Aim: Reproduce the lines of the listing below from the line with "I will 59,250." up to and including the line with "(x=11, y=157)".

[Recorded data]
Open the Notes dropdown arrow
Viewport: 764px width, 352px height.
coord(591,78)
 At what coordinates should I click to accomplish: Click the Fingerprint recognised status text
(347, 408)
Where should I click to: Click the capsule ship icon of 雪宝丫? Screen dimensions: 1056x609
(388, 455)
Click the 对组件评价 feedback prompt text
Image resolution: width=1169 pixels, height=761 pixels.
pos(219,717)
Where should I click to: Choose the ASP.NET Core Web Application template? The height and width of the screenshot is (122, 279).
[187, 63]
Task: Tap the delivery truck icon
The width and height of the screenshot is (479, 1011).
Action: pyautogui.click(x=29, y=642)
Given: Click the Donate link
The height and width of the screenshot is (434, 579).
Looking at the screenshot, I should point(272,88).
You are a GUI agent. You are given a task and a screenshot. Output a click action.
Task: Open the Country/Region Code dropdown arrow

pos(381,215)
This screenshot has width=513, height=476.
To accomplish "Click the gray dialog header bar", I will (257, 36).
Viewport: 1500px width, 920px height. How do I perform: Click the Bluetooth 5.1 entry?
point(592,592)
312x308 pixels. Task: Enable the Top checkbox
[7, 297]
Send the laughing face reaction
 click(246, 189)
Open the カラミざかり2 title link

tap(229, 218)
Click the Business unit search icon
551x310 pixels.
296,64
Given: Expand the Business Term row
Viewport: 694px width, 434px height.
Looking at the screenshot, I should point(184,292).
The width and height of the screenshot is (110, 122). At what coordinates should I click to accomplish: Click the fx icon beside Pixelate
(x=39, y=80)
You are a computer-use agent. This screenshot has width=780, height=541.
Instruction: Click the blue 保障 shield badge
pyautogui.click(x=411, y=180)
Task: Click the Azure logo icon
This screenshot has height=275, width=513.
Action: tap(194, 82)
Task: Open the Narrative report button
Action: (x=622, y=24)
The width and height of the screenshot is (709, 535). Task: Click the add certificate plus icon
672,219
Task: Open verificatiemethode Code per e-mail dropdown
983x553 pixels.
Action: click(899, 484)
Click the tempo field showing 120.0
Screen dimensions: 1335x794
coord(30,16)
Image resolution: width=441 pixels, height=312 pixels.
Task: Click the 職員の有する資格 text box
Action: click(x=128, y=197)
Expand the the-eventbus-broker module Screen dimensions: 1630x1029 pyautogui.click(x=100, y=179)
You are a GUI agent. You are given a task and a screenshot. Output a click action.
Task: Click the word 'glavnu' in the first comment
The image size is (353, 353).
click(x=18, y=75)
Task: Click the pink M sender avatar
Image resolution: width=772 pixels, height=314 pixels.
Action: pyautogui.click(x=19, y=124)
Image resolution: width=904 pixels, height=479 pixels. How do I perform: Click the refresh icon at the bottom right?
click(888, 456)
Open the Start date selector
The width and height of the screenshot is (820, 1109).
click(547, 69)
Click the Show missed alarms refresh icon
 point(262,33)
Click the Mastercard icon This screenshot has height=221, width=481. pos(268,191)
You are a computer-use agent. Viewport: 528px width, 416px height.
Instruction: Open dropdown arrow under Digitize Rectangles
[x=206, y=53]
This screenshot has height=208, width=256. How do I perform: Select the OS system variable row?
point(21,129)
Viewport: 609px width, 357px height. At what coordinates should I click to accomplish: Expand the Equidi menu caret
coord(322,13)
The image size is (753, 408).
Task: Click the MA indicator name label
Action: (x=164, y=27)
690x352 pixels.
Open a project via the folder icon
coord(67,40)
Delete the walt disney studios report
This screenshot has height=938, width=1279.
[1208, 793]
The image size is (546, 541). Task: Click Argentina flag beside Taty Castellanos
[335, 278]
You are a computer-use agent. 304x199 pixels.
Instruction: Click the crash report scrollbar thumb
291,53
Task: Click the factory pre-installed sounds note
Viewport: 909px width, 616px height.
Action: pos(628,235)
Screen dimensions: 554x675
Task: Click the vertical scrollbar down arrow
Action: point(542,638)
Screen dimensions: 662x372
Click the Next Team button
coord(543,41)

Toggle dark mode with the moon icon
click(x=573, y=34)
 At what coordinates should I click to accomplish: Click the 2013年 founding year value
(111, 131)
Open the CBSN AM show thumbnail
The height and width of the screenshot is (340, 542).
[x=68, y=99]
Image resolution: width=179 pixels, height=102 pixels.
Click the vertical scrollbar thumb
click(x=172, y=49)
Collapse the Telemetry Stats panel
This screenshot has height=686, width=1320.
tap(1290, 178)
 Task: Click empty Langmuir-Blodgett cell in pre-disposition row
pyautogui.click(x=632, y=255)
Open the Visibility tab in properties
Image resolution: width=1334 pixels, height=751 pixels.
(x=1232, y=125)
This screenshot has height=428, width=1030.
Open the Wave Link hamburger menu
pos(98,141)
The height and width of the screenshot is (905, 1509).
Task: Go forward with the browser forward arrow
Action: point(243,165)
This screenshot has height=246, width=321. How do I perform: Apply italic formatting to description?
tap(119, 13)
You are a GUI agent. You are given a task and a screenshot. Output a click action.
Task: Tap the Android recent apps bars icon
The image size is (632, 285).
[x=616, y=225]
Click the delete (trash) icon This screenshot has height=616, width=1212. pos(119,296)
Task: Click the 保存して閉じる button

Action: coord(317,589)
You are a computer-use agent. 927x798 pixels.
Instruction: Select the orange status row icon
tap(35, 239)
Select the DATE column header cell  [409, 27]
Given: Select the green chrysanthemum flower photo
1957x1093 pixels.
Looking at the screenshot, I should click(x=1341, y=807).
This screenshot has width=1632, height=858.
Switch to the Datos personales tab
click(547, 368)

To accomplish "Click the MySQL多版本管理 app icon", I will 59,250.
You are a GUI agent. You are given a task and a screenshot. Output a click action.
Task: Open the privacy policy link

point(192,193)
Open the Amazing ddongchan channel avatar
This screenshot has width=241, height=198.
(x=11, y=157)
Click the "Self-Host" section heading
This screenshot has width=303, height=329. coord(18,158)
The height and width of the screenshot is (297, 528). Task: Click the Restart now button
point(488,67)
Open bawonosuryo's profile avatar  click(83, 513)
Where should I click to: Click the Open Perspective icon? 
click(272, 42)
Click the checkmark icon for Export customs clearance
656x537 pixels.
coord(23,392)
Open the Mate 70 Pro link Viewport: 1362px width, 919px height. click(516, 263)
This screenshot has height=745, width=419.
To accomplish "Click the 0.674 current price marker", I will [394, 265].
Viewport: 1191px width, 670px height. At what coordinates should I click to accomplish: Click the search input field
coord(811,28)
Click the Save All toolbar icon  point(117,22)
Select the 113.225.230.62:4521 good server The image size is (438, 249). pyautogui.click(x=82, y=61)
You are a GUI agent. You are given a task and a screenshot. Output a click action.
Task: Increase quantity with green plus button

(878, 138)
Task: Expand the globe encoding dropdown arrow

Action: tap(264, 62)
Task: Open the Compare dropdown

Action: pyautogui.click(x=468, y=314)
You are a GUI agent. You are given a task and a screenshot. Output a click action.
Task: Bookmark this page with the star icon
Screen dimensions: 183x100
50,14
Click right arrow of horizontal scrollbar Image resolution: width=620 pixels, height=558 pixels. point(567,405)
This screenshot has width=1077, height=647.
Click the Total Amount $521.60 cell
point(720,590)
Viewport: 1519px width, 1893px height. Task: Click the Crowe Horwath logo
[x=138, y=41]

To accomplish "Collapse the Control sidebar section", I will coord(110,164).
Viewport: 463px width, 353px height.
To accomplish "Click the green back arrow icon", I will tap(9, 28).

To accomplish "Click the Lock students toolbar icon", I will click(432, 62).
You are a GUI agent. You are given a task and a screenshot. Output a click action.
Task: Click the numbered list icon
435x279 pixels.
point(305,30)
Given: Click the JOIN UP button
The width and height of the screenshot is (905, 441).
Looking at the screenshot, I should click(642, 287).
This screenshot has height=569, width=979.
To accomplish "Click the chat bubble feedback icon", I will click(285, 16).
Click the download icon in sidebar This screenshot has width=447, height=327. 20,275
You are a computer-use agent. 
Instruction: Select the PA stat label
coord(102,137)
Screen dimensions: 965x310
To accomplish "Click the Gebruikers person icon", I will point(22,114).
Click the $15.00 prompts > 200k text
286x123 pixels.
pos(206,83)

Answer to the task:
To accomplish "Click the MySQL多版本管理 app icon", I will 59,250.
You are a GUI agent. You are given a task and a screenshot. Output a click action.
Task: Open the privacy policy link

point(192,193)
Open the Amazing ddongchan channel avatar
This screenshot has width=241, height=198.
(x=11, y=157)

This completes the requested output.